And why? Why are we doing this? And what does it have to do with the themes of Advent?
Consider this passage posted by Danny Breed at the Circe blog:
"As we sat around a table during staff training, listening to a talk, three of my teachers and I heard a familiar refrain that begged to be pondered: 'The glory of God must be the aim in our teaching...'Danny Breed may have been talking about school lessons, but...quietly, respectfully, non-obtrusively...our everyday lives are also lessons. What's it about, that idea of being able to get over a small hurt quickly?--not just learning courage and taking steps toward maturity, but being able to take our eyes off ourselves altogether and glorify God. The point of not complaining?--to allow us to see God's glory, and how can we do that if we're focused on our own circumstances?. "Every lesson is going to go somewhere, and it is going to make much of something." That something, in Charlotte Mason's words, is meant to be something, or Someone, outside of ourselves. It is not just how we live, but why we live.

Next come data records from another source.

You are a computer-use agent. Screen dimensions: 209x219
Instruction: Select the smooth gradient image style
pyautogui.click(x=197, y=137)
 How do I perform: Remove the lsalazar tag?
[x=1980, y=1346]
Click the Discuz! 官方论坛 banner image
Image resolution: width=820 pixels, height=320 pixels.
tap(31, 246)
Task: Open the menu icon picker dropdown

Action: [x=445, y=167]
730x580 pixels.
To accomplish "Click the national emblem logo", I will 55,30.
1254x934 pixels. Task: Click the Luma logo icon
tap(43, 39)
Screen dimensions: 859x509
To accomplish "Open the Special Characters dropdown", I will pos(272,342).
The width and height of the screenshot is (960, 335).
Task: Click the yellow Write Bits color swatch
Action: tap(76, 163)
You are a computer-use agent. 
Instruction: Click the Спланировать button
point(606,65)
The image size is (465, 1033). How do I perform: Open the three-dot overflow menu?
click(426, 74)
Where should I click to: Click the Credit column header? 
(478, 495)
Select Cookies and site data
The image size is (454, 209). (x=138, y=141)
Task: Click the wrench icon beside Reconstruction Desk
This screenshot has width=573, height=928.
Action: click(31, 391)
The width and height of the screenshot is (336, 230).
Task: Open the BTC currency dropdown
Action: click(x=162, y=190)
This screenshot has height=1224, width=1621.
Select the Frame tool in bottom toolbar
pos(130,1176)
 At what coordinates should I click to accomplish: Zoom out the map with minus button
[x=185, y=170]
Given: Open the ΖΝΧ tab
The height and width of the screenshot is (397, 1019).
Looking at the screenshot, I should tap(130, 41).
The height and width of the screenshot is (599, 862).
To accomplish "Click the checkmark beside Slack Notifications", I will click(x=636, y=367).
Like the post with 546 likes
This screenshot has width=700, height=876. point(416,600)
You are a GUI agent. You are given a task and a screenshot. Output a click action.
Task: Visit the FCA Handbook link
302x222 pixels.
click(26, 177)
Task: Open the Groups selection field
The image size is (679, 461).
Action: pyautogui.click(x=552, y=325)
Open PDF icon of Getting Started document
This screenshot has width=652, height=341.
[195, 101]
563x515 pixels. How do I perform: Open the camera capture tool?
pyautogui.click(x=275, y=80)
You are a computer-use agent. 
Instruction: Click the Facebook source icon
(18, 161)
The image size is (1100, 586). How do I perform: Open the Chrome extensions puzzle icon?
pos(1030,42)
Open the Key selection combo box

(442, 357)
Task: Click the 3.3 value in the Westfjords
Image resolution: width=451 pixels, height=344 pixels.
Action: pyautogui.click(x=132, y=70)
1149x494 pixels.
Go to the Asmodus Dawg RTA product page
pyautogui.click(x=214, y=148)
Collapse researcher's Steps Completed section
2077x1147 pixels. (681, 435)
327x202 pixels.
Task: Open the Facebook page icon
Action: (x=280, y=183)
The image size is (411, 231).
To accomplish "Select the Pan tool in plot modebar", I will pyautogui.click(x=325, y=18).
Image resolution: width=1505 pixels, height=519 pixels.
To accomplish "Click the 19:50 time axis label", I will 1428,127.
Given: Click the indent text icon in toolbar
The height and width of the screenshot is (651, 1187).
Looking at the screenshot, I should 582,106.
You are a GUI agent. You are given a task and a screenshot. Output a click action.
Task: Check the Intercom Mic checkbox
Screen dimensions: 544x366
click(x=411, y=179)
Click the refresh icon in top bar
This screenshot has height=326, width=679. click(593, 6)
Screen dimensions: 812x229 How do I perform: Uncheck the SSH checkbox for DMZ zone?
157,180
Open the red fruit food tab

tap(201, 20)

"We began talking about the purpose and end of a lesson. Every lesson is going to go somewhere and it is going to make much of something, if there is any weight and wonder to it. To glorify God is to make much of God and to glorify anything else is to make much of that something else. When Moses asked to see God’s glory, God showed Moses Himself by walking in front of him. Thus glory and glorifying is tied to some aspect of showing off how great God is."
"Yea, Lord, we greet Thee, born this happy morning;
Jesus, to Thee be all glory given..."
This will be hanging on our apartment door soon
Things to Do This Week:
My fourth-grade Christmas play was Judith Martin's "The Runaway Presents." (I got to wear a large, very uncomfortable cardboard box.) The main character, Mrs. Hurry-up, sings this song: "Wrap and tie, wrap and tie, I should have started in July." December 25th will come before we know it and be gone again, even if the presents run away on us.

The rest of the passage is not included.